### DATASET
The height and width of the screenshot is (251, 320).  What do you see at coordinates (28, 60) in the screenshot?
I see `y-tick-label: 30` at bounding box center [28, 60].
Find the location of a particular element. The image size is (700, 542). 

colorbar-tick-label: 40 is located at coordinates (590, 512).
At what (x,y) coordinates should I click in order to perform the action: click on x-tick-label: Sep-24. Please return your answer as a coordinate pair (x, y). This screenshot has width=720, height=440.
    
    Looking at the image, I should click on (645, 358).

* * *

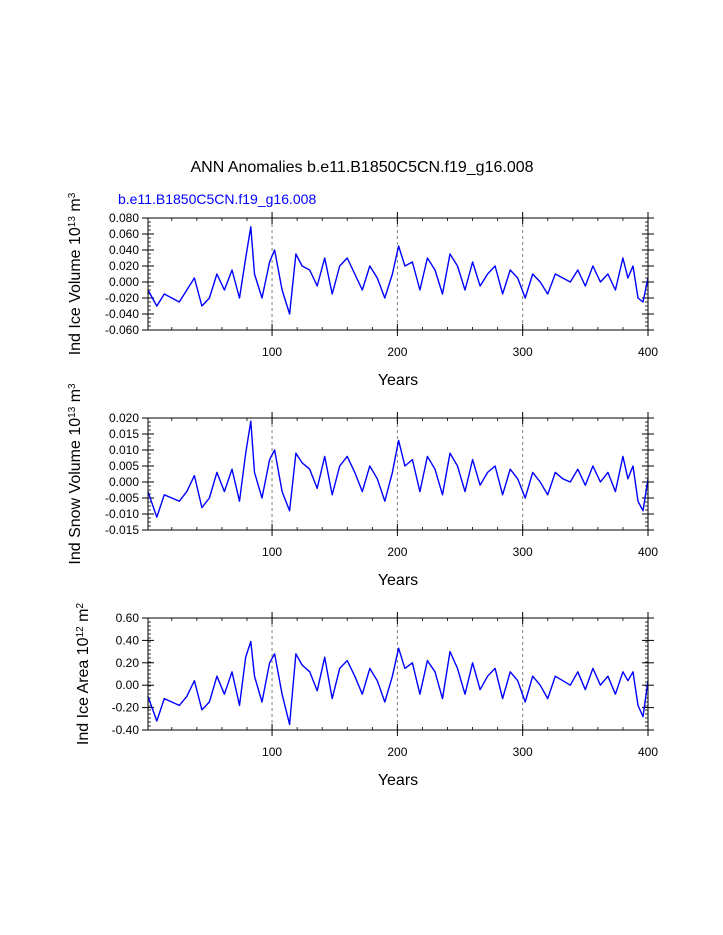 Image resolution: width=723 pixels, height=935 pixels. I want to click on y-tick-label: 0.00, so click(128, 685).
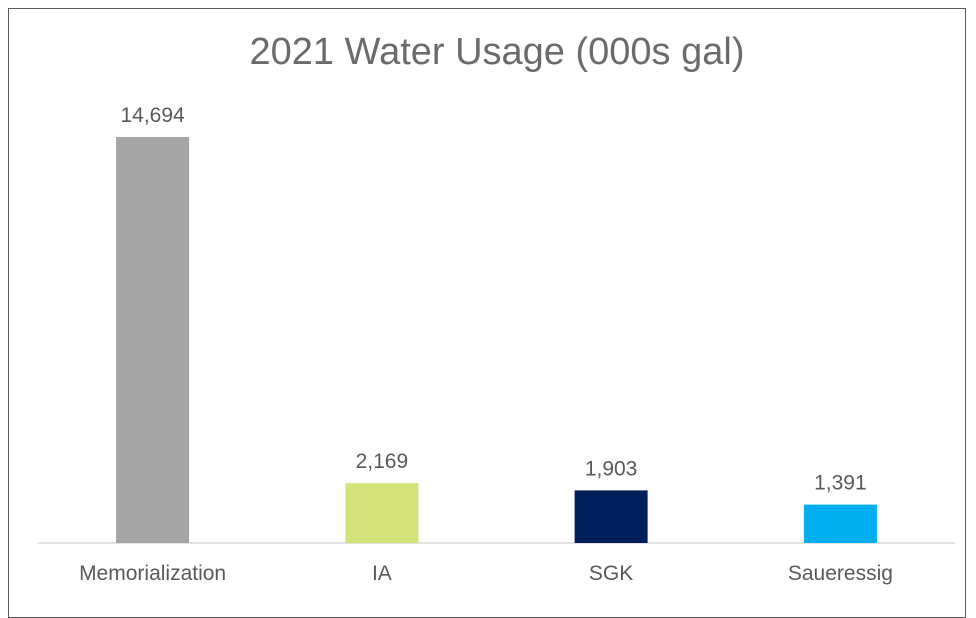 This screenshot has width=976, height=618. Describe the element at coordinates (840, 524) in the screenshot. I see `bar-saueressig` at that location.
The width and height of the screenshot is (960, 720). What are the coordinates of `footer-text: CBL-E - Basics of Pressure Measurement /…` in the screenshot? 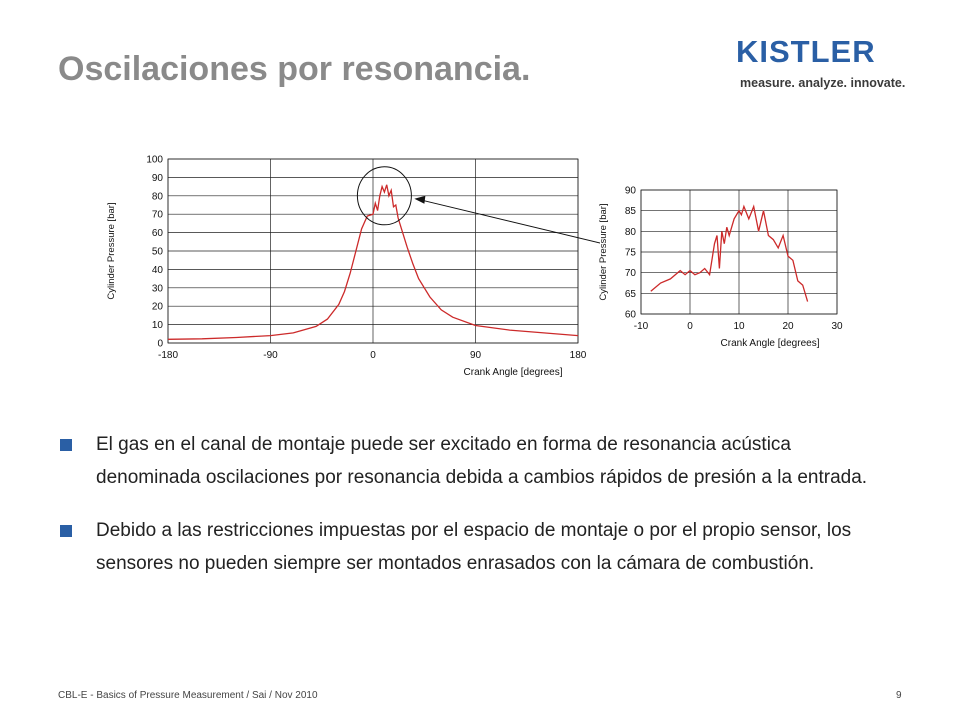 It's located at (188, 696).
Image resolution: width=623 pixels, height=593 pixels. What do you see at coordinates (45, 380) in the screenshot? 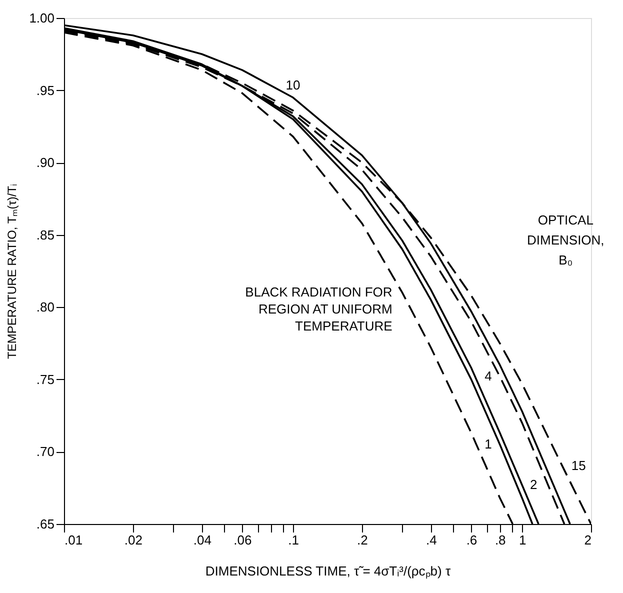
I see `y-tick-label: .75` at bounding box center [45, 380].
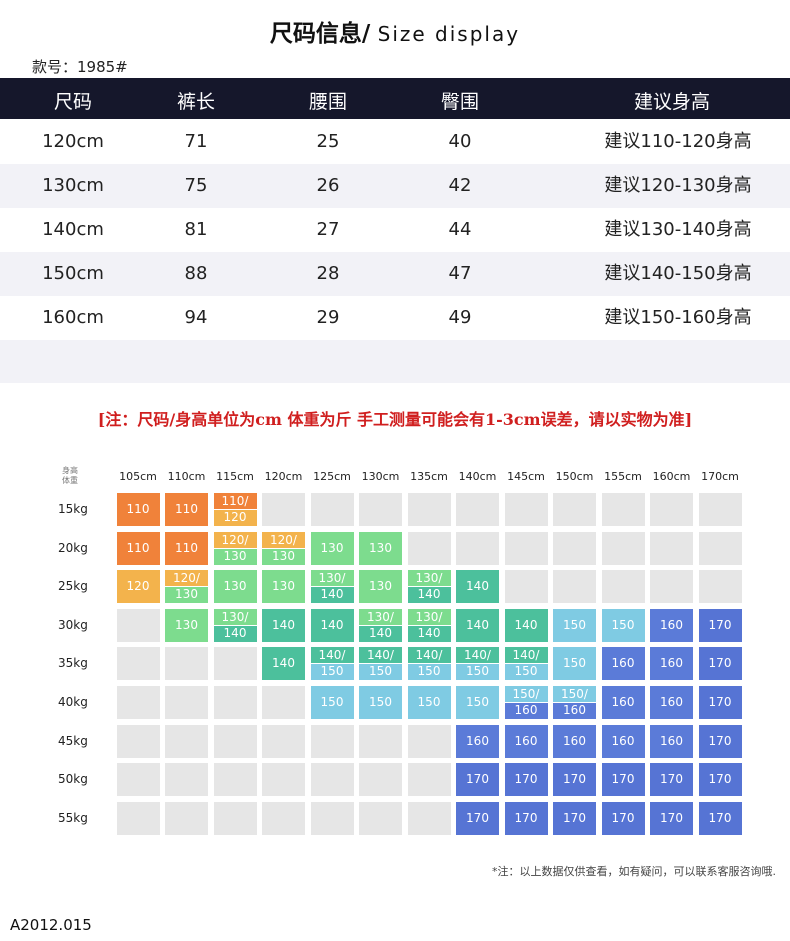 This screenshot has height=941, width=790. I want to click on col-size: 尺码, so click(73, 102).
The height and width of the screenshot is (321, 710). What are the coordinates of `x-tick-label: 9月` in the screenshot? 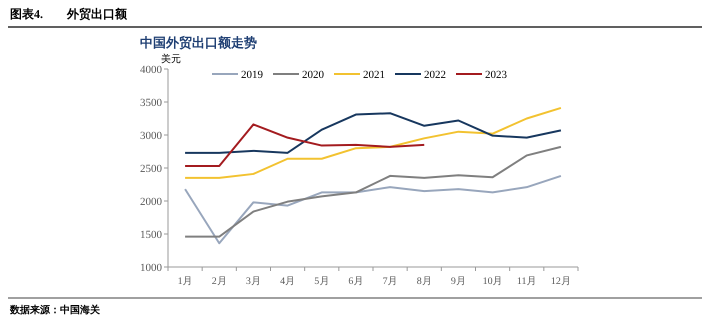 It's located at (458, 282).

### WHAT TO WORK ON
Return the lines starting with the line that contains "The height and width of the screenshot is (251, 320)." and going on through the line that contains "colorbar-tick-label: 40 is", copied word for word.

### RESULT FOR THIS TASK
The height and width of the screenshot is (251, 320).  What do you see at coordinates (28, 60) in the screenshot?
I see `y-tick-label: 30` at bounding box center [28, 60].
Find the location of a particular element. The image size is (700, 542). 

colorbar-tick-label: 40 is located at coordinates (590, 512).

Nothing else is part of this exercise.